- Born: Preechaya Pongthananikorn February 14, 1993 (age 32) Bangkok, Thailand
- Occupation(s): Actress, Model, MC, YouTubers
- Years active: 2012–present
- Agents: GTH (2012–2015) GDH 559 (2016–2018); Channel 3 (2018–2021);
- Height: 170 cm (5 ft 7 in)

= Preechaya Pongthananikorn =

Thai model and actress

Preechaya Pongthananikorn (ปรีชญา พงษ์ธนานิกร; ; born February 14, 1990), nicknamed Ice, is a Thai model and actress. She is best known in her lead roles in two of the highest grossing Thai films; ATM: Er Rak Error (2012) as Jib and in I Fine..Thank You..Love You (2014) as Tutor Pleng. Later on, Ice appeared on television contests such as The Mask Singer (Thai season 2) in 2017 and Dance Dance Dance Thailand in 2018; reaching to semi-finals in both programs. She then started to play lakorn (Thai drama series) and signed with CH3 Thailand in the same year but decided to go freelance after her contract with them expired in 2021.

### What is asked
**A)** In the biography of Preechaya Pongthananikorn, write out the passage that begins with the words "Preechaya Pongthananikorn (ปรีชญา" and ends with the words "expired in 2021.".
**B)** Recast the data records as a JSON list of strings, one string per line, from the first line of the records through the line that contains "(x=19, y=769)". Include both of those lines and leave out any blank lines.

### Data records
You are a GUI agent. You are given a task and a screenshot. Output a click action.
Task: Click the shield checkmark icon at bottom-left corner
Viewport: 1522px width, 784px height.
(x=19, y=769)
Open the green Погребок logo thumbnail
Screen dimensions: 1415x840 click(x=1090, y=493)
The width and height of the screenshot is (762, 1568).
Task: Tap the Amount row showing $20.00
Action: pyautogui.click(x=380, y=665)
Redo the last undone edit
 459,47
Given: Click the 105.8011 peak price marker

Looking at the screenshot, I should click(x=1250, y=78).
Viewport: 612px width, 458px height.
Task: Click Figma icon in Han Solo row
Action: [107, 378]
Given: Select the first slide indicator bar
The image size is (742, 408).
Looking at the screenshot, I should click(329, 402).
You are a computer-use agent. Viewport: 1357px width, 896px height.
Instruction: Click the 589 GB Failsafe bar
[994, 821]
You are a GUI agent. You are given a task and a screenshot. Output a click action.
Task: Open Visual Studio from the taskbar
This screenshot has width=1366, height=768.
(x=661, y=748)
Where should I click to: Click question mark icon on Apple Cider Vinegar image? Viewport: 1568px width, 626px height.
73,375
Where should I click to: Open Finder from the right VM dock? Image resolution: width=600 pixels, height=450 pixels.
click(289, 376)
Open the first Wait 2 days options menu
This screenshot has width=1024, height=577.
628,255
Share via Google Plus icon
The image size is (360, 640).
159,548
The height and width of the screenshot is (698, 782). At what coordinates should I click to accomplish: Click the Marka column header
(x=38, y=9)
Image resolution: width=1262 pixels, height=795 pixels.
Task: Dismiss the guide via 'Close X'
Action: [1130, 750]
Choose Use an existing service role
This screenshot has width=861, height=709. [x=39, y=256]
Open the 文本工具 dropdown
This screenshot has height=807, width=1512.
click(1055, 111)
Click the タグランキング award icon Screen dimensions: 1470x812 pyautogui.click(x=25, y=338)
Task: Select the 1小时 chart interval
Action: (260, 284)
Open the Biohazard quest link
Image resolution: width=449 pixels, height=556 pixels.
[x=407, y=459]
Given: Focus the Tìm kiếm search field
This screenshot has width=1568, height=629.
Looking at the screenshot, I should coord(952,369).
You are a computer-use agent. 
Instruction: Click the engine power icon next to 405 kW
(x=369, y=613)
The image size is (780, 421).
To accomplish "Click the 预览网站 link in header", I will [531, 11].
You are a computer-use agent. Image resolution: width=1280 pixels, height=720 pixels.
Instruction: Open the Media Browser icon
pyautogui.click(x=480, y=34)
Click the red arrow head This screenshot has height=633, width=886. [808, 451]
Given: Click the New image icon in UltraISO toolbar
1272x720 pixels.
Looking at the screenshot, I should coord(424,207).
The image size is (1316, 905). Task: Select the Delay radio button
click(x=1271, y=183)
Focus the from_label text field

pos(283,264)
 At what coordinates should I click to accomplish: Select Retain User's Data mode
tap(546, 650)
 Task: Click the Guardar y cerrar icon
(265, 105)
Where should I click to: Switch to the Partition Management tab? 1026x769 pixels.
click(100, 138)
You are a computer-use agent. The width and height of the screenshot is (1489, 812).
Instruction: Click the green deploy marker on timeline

### Response list
**A)**
Preechaya Pongthananikorn (ปรีชญา พงษ์ธนานิกร; ; born February 14, 1990), nicknamed Ice, is a Thai model and actress. She is best known in her lead roles in two of the highest grossing Thai films; ATM: Er Rak Error (2012) as Jib and in I Fine..Thank You..Love You (2014) as Tutor Pleng. Later on, Ice appeared on television contests such as The Mask Singer (Thai season 2) in 2017 and Dance Dance Dance Thailand in 2018; reaching to semi-finals in both programs. She then started to play lakorn (Thai drama series) and signed with CH3 Thailand in the same year but decided to go freelance after her contract with them expired in 2021.

**B)**
[
  "You are a GUI agent. You are given a task and a screenshot. Output a click action.",
  "Task: Click the shield checkmark icon at bottom-left corner",
  "Viewport: 1522px width, 784px height.",
  "(x=19, y=769)"
]